▶ _Problem to work on_
The line with "How do I perform: Open" and each line following it, up to the final line of the data, should be set down exactly; pictures stay out.

Stored records:
# # # # # # #
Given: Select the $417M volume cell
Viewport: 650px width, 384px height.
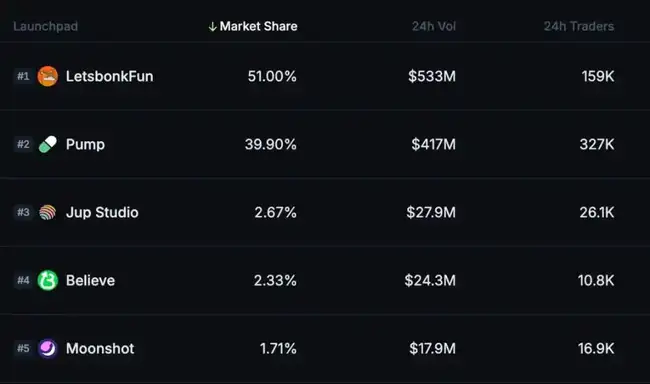Looking at the screenshot, I should [434, 144].
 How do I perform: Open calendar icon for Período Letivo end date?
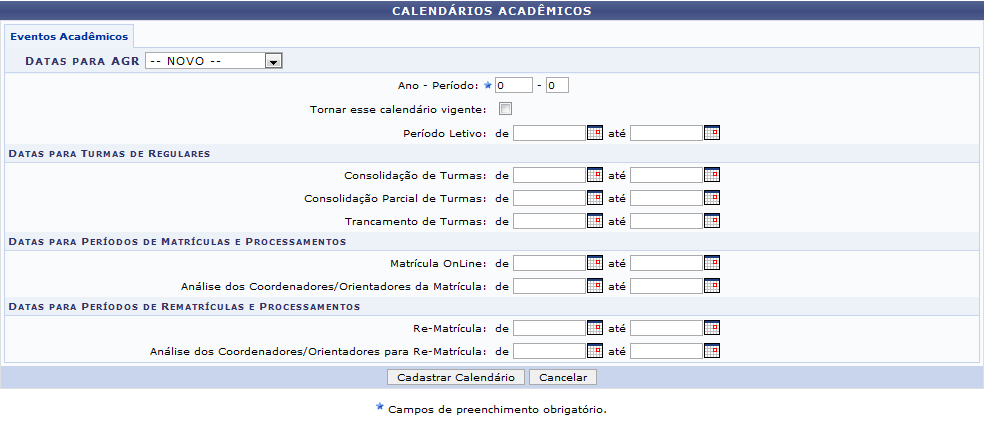coord(712,133)
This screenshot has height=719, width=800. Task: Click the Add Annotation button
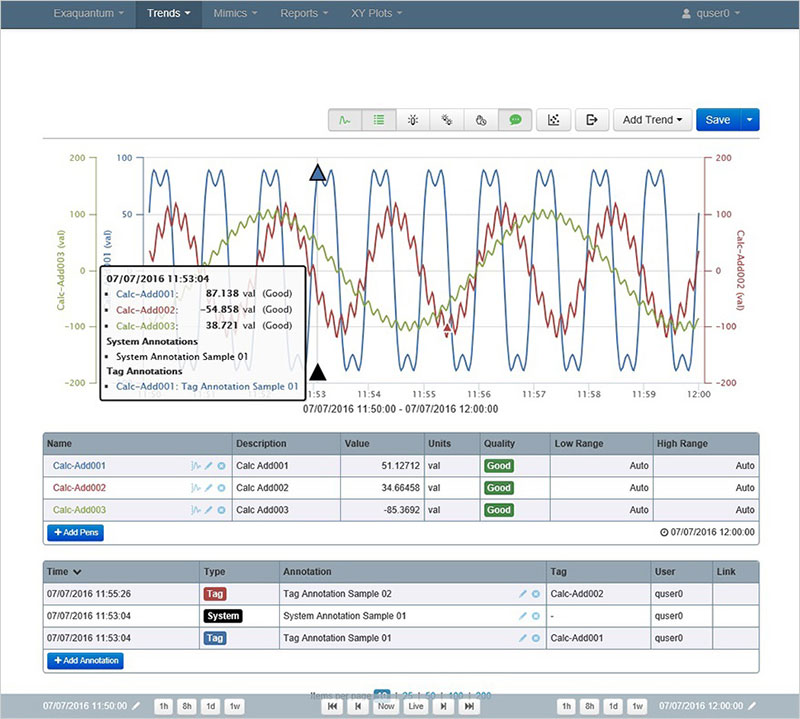(85, 661)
# # # # # # #
▶ _Output of the task_
 How do I perform: Open calendar icon for Período Letivo end date?
coord(712,133)
This screenshot has height=719, width=800. Task: Click the Add Annotation button
(85, 661)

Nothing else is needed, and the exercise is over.